## SOURCE DATA
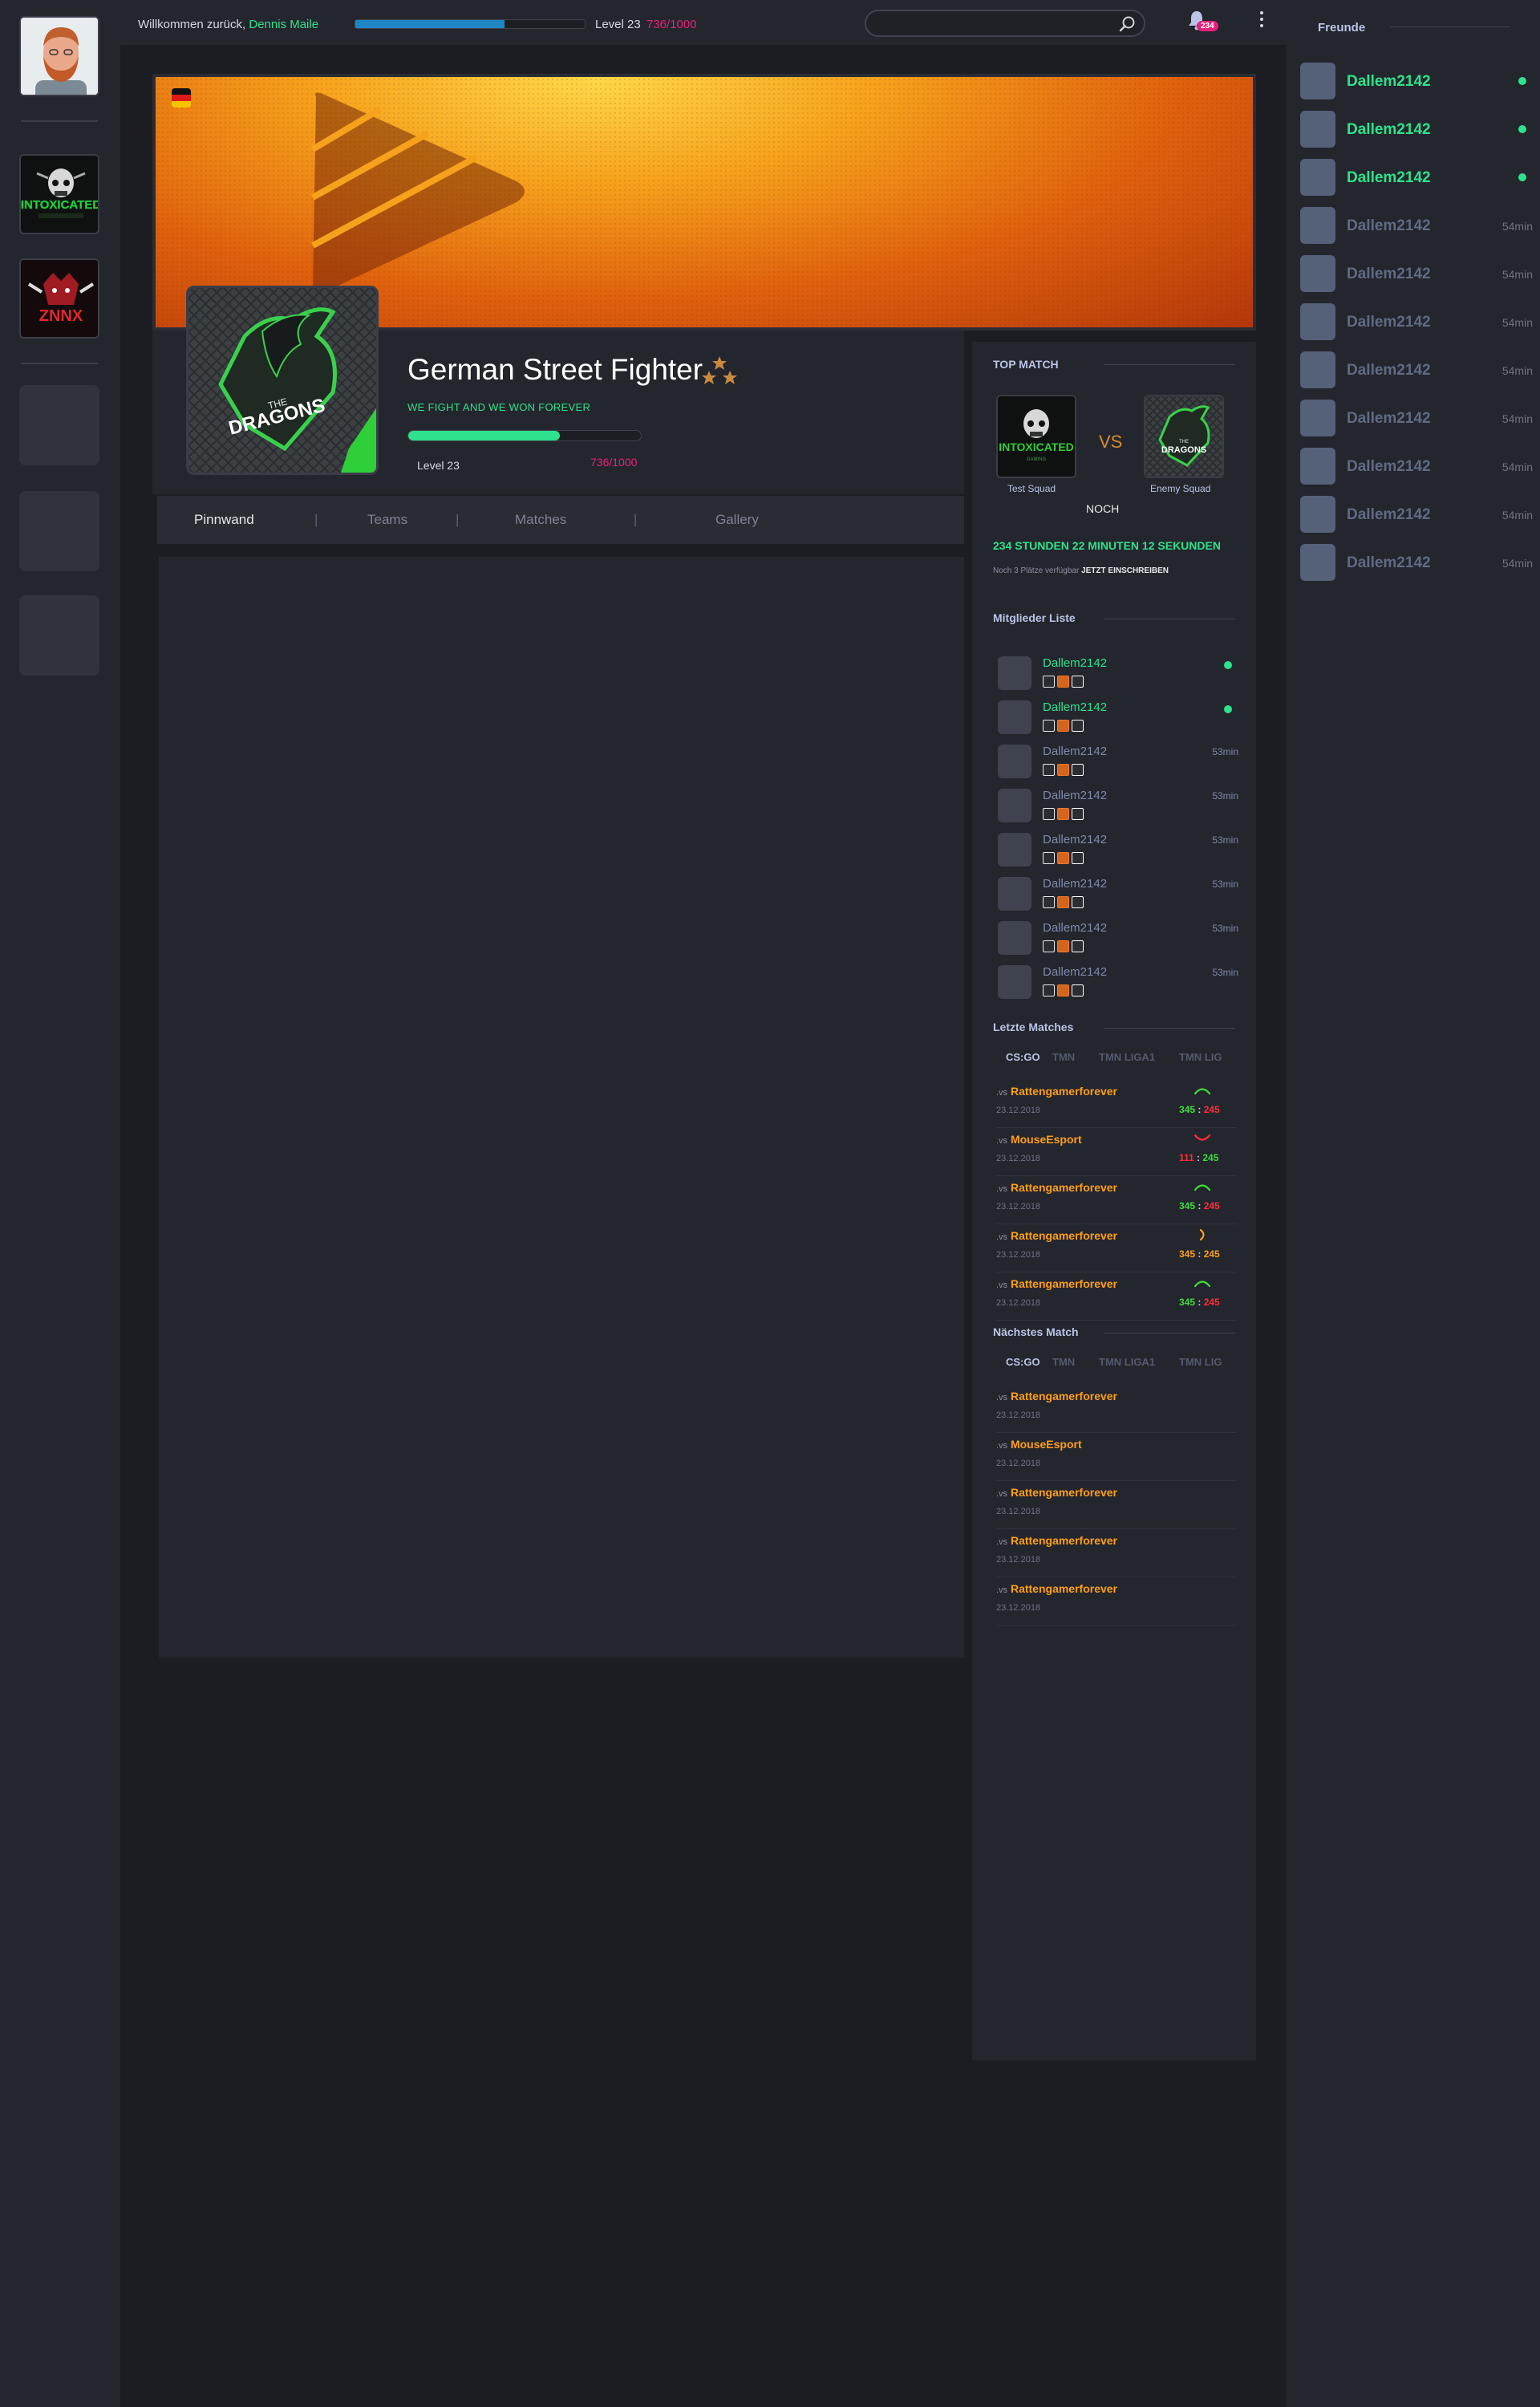  What do you see at coordinates (59, 299) in the screenshot?
I see `sidebar-team-znnx: ZNNX` at bounding box center [59, 299].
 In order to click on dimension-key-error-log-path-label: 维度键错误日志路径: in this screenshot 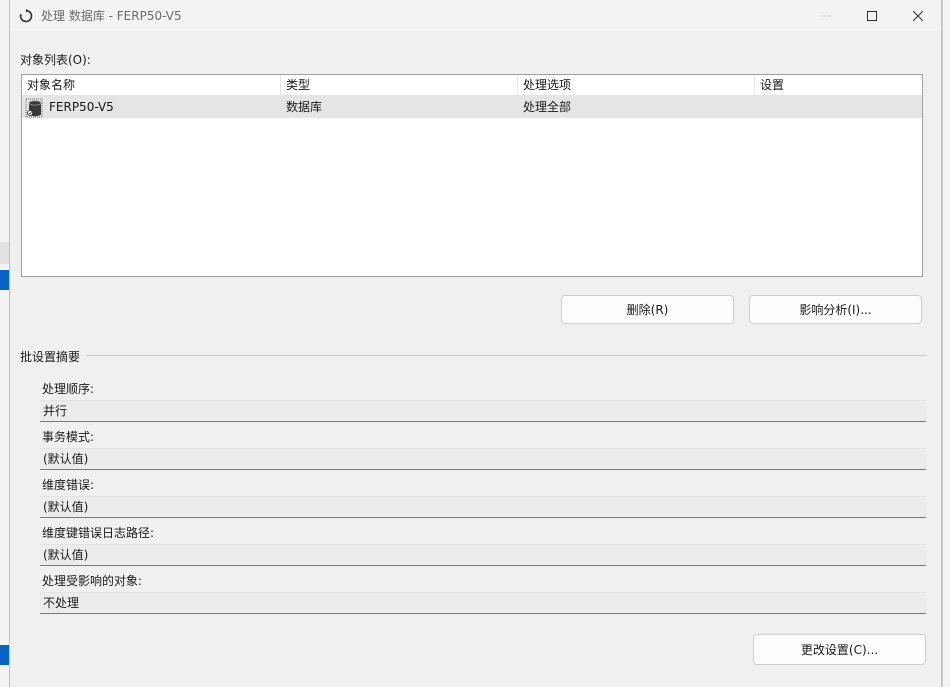, I will do `click(98, 533)`.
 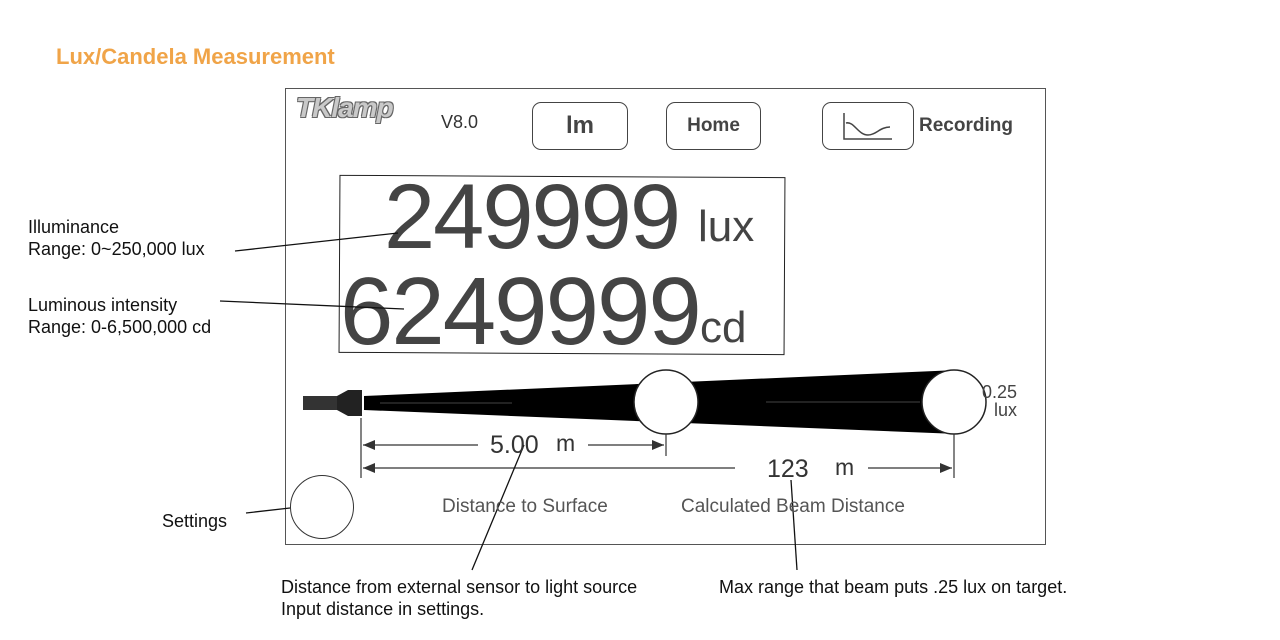 I want to click on flashlight-icon, so click(x=332, y=403).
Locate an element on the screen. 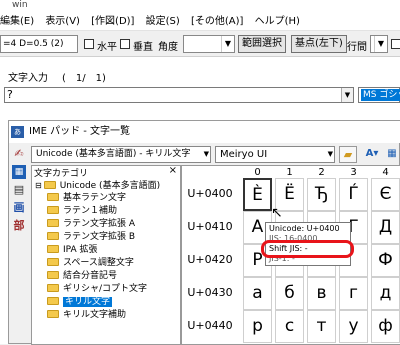 This screenshot has height=345, width=400. row-label: U+0420 is located at coordinates (210, 260).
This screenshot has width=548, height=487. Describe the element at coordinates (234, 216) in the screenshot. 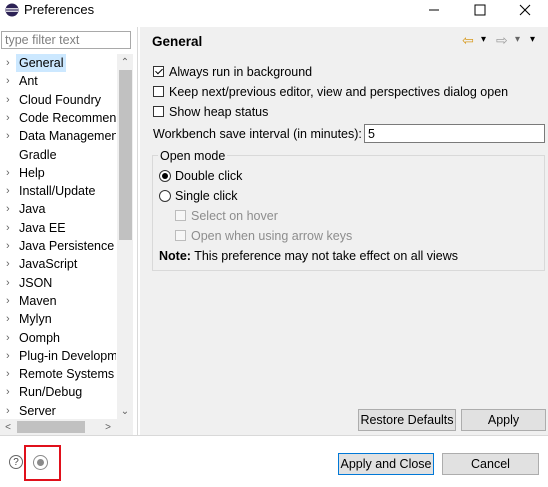

I see `select-on-hover-label: Select on hover` at that location.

## TASK TO COMPLETE
Rewrite the stretch from the line containing "This screenshot has width=548, height=487." through the end of the records as a numbered list, leaving out blank lines and the pictures.

## SOLVED PROBLEM
1. This screenshot has width=548, height=487. Describe the element at coordinates (234, 216) in the screenshot. 
2. I see `select-on-hover-label: Select on hover` at that location.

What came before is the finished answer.